Measuring and Improving Attentiveness to Partial Inputs with
Counterfactuals
- URL: http://arxiv.org/abs/2311.09605v1
- Date: Thu, 16 Nov 2023 06:27:35 GMT
- Title: Measuring and Improving Attentiveness to Partial Inputs with
Counterfactuals
- Authors: Yanai Elazar, Bhargavi Paranjape, Hao Peng, Sarah Wiegreffe, Khyathi
Raghavi, Vivek Srikumar, Sameer Singh, Noah A. Smith
- Abstract summary: We propose a new evaluation method, Counterfactual Attentiveness Test (CAT)
CAT uses counterfactuals by replacing part of the input with its counterpart from a different example, expecting an attentive model to change its prediction.

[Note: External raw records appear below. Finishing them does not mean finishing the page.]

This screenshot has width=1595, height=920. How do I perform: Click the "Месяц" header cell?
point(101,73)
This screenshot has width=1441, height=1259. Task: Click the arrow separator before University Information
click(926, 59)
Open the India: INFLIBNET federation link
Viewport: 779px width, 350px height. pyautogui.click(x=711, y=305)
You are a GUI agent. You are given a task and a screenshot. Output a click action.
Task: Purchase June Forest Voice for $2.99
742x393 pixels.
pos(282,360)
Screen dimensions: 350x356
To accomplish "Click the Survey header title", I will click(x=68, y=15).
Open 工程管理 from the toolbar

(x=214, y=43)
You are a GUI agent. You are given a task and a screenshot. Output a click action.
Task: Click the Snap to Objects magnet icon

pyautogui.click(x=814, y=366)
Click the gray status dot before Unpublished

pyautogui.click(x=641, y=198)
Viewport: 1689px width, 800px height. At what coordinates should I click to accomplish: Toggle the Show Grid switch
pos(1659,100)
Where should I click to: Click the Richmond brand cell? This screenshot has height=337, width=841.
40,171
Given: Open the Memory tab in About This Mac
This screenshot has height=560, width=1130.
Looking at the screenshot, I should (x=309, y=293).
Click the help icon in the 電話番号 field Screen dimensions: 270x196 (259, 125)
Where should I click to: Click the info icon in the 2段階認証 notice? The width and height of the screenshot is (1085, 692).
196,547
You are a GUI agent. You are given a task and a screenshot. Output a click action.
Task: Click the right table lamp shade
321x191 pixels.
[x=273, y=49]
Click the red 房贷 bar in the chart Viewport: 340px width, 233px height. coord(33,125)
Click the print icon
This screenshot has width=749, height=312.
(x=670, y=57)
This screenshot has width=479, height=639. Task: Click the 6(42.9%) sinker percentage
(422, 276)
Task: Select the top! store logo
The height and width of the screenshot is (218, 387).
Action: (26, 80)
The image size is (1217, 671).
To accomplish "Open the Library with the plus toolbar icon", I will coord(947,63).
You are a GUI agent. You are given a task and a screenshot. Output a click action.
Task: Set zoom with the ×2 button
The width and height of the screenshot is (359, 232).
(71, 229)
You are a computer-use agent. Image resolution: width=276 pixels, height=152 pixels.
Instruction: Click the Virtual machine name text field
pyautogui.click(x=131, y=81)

We show that GPT3 becomes less attentive with an increased number of demonstrations, while its accuracy on the test data improves.
- Score: 95.5442607785241
- License: http://arxiv.org/licenses/nonexclusive-distrib/1.0/
- Abstract: The inevitable appearance of spurious correlations in training datasets hurts
the generalization of NLP models on unseen data. Previous work has found that
datasets with paired inputs are prone to correlations between a specific part
of the input (e.g., the hypothesis in NLI) and the label; consequently, models
trained only on those outperform chance. Are these correlations picked up by
models trained on the full input data? To address this question, we propose a
new evaluation method, Counterfactual Attentiveness Test (CAT). CAT uses
counterfactuals by replacing part of the input with its counterpart from a
different example (subject to some restrictions), expecting an attentive model
to change its prediction. Using CAT, we systematically investigate established
supervised and in-context learning models on ten datasets spanning four tasks:
natural language inference, reading comprehension, paraphrase detection, and
visual & language reasoning. CAT reveals that reliance on such correlations is
mainly data-dependent. Surprisingly, we find that GPT3 becomes less attentive
with an increased number of demonstrations, while its accuracy on the test data
improves. Our results demonstrate that augmenting training or demonstration
data with counterfactuals is effective in improving models' attentiveness. We
show that models' attentiveness measured by CAT reveals different conclusions
from solely measuring correlations in data.